In the painting era penetrates for the first time profane motifs, for example the portrait, represented in series in vast galleries of votive character or historical compositions like the Journey of Brancoveanu to Constantinople from Mogoșoaia Palace, while traditional religious paintings were enriched by new iconographic themes thanks to the spread of written culture taken from the apocryphal writings and patristic literature. New is also the trend towards a narrative style, in spite of the monumental- representative character of the paintings. This trend is first felt in the moldovian painting at Suceviţa [21]. Decorative elements that abound in ornaments and monumental are meet in the painting environment. The main school of brancovenian painting is the Monastery Hurezi, and the outstanding representatives of this style are Parvu Mutu and painter Constantinos.

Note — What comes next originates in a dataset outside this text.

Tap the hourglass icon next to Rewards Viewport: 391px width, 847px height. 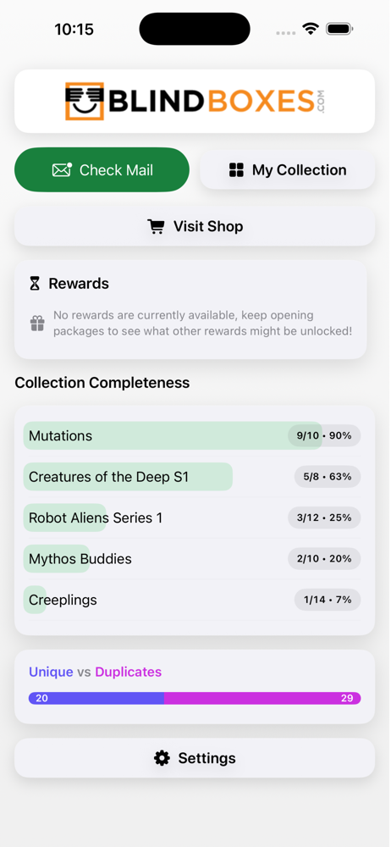(35, 284)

The strongest influence that enriches the tradition of post-Byzantine era is exercised by the so-called Italo-Cretan School. Iconographic themes are influenced by Western painting.

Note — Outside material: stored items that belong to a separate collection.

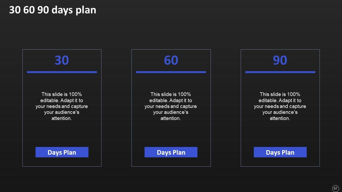Click the description text in the 90 card
The image size is (342, 192).
pos(280,106)
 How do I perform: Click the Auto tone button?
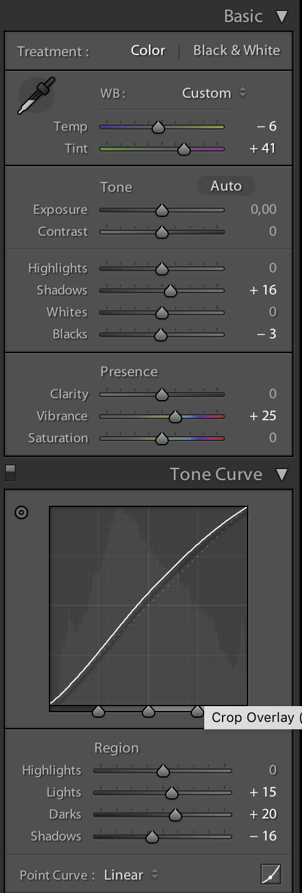[226, 186]
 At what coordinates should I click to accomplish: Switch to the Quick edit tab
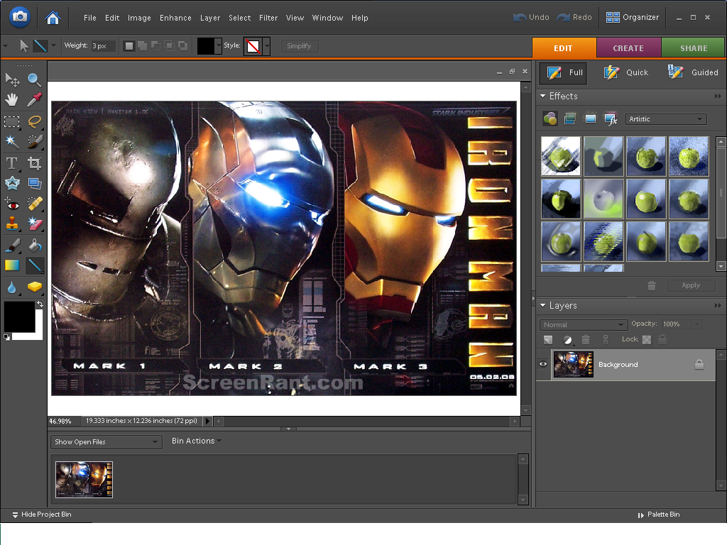point(628,72)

The painting masterpieces in the brancovenian style are:

  • The decoration of the church Lady of Bucharest (1688-1689, Greek painter Constantinos executed in collaboration with John)
  • The murals of Hurezi Monastery (1692-1694) is the masterpiece of brancoveanian style. Although it can be distinguish, both documentary and stylistic, that more than one painter contributed to the entire assembly, the overall décor is subordinate to a unitary conception. The main craftsman was Constantinos.
  • Cantacuzino family votive painting executed by Parvu Mutu, at Filipeştii de Pădure (1692).

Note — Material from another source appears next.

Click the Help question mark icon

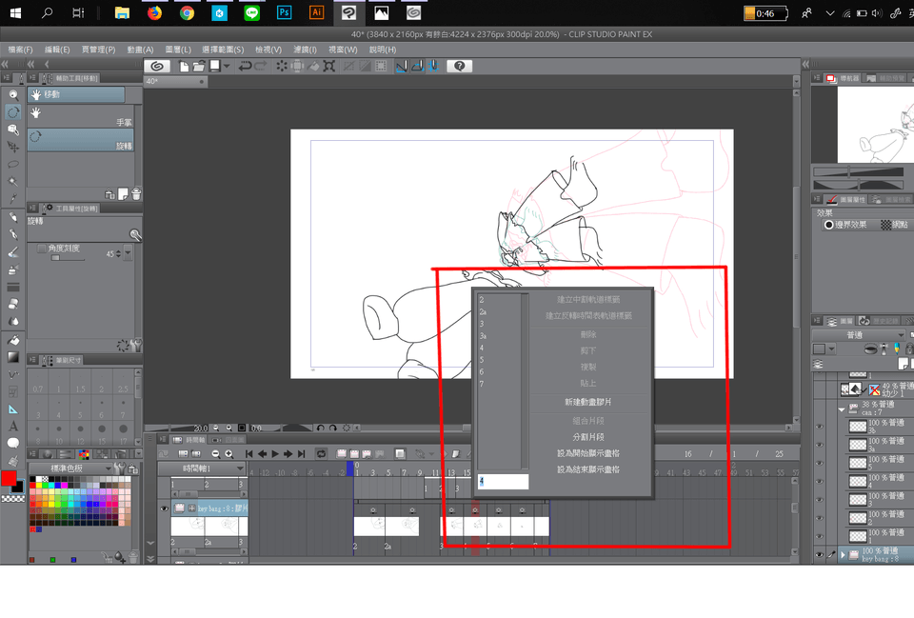pos(460,66)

Constantin Brancoveanu and family - Hurezi


Sculpture like in the medieval times is subordinate to architecture, to which bonds organic. The decorative-monumental sculpture covers densely the frames of doors and windows and columns. Strongly influenced by the Baroque style, has lead to the dominance of vegetal motifs composed in stalks. But Western Baroque elements are organically integrated into local art, for instance the eccentric dynamism that characterizes the art is missing. In the brancovanian era appear for the first time anthropomorphic motifs, for example in bas-relief ornamentation of Bucharest churches Fundenii Lady (1699) Coltea (1700) and Stavropoleos (1724 to 1730), or in the church of the former monastery of Berca and in the church of the former monastery of Văcăreşti. During the eighteenth century the monumental sculpture in the brancovenian style has undergone a continuous bastardization, that can be seen in the decoration of churches in Brădeşti, Dolj and Baia de Fier or in the church Schitul Balamuci.

Baroque influence is also reflected in the scenery that grows more abundant on the curbs of tombstones. These are often highlighted by the family emblems with the inscription usually placed in a central registry, for example the tombstones of Matthew and Iordache Cantacuzino, at Cotroceni, the Cantacuzino Balasei and the patriarch Dionysius (both from Targoviste). In woodcarving prevails the floral ornament, noticeable are the doors of the monastery Horezu and the ones of the Stavropoleos Church in Bucharest. In iconostasis are frequent floral motifs, sometimes with animal figures, but it can be found and the representation of Ieseu.